10/10
An Answer to Stone's Natural Born Killers
9 April 2012
What a great movie. It's rather as if Goldthwait has made an answer to Oliver Stone's Natural Born Killers by way of Mike Judge's Office Space. Through the eyes of Joel Murray's Frank, we see a variety of society's ills and thankfully, Goldthwait doesn't dwell on them. To do so would be like gawking at the stupidity when you walk into a Walmart; it's just going to make you dwell longer at the stupidity on display, and you are still in a Walmart.

Instead, we get one of those movies that you either are along with or you aren't, you get or you don't. If you get it, you wish that Frank had a few more monologues, if you don't, you'd think it was advocating random shooting sprees.
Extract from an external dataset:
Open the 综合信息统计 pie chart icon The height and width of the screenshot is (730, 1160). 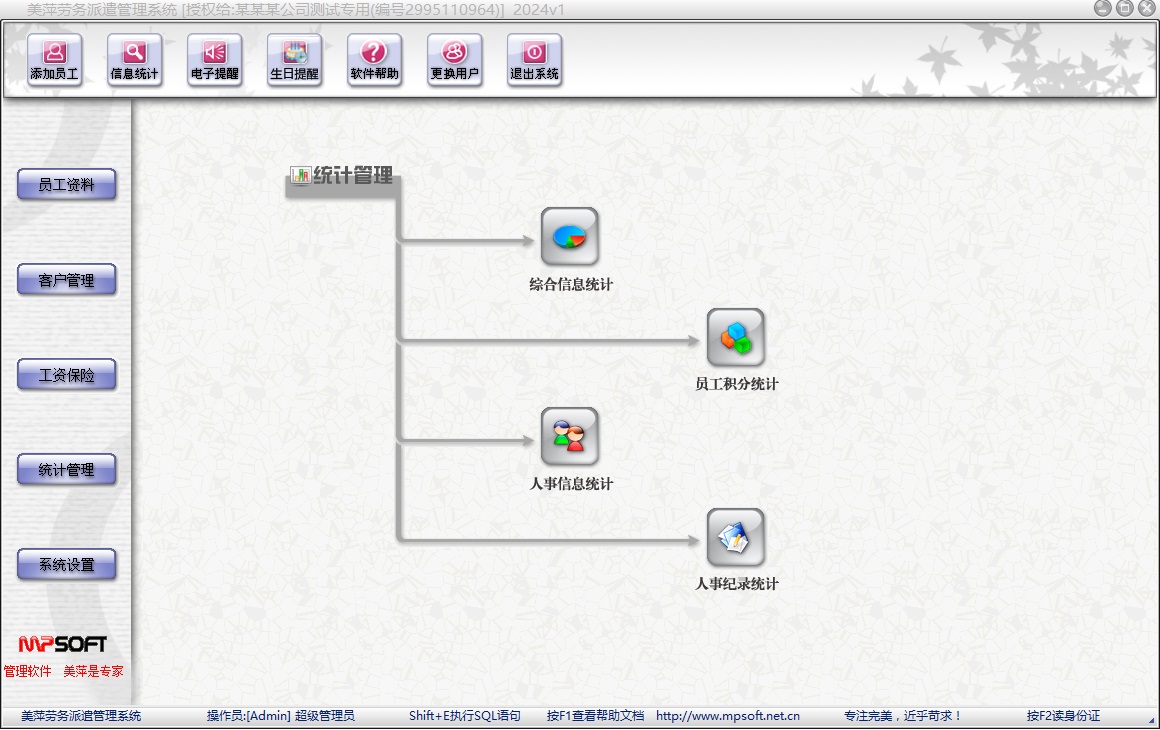(570, 237)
Thankfully the script and Murray's brilliant portrayal of Frank has him as a principled, moral character who has his suicide interrupted by one terrible reality TV show too many. Along the way he teams up with a psychotic schoolgirl. He's rebelling violently about what society has become, she's rebelling against what society is.

It isn't a huge film, without a large budget, but well made. I felt that it worked best compared to Oliver Stone's Natural Born Killers, which showed spree killers as celebrities. In God Bless America the characters lament that they haven't even made the news. But in the end, Stone's film glories this shallow quest for fame while Goldthwait's film answers it, showing what happens to America when everyone is unkindly reaching for it.